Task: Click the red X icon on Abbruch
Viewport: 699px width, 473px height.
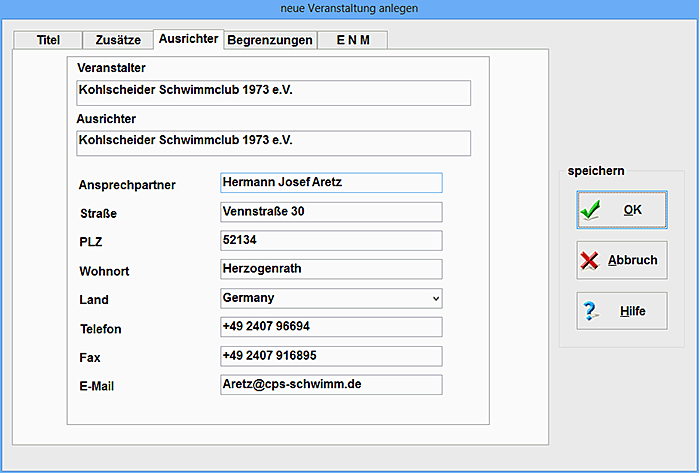Action: point(590,260)
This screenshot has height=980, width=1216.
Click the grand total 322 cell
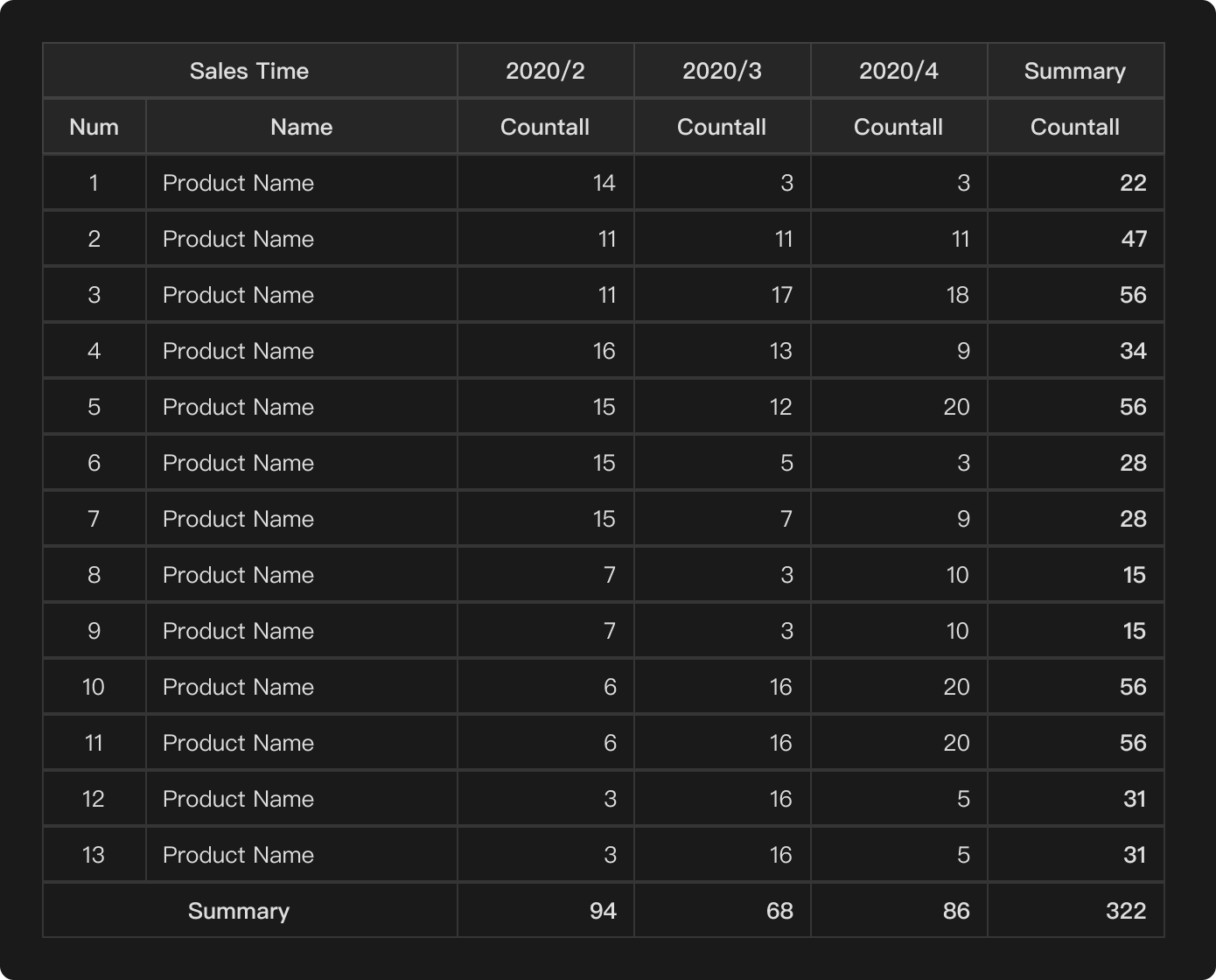tap(1125, 911)
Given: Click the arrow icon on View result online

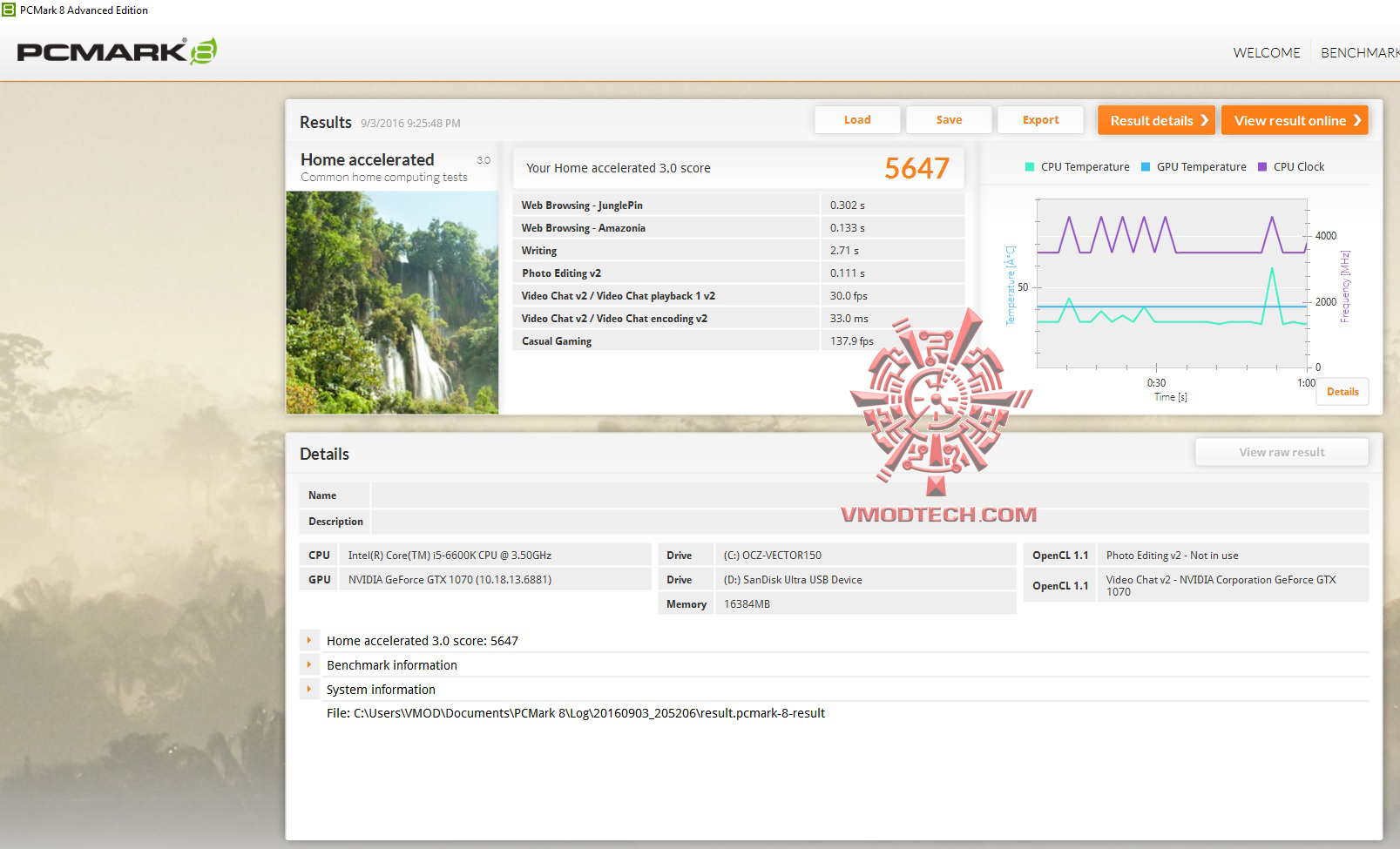Looking at the screenshot, I should [x=1356, y=120].
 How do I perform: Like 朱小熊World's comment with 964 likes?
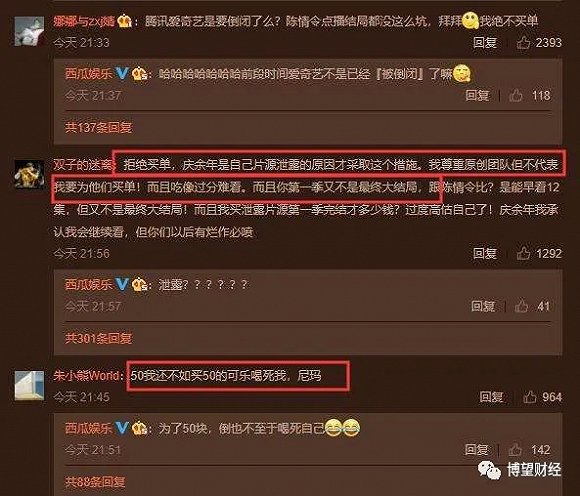click(x=530, y=397)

**Work to be completed**
Return every line of the data above verbatim, leaving out the pictures.

**Written solution**
Task: Click the red X icon on Abbruch
Viewport: 699px width, 473px height.
Action: point(590,260)
This screenshot has height=980, width=1216.
Click the grand total 322 cell
tap(1125, 911)
Given: Click the arrow icon on View result online

Looking at the screenshot, I should [x=1356, y=120].
 How do I perform: Like 朱小熊World's comment with 964 likes?
click(x=530, y=397)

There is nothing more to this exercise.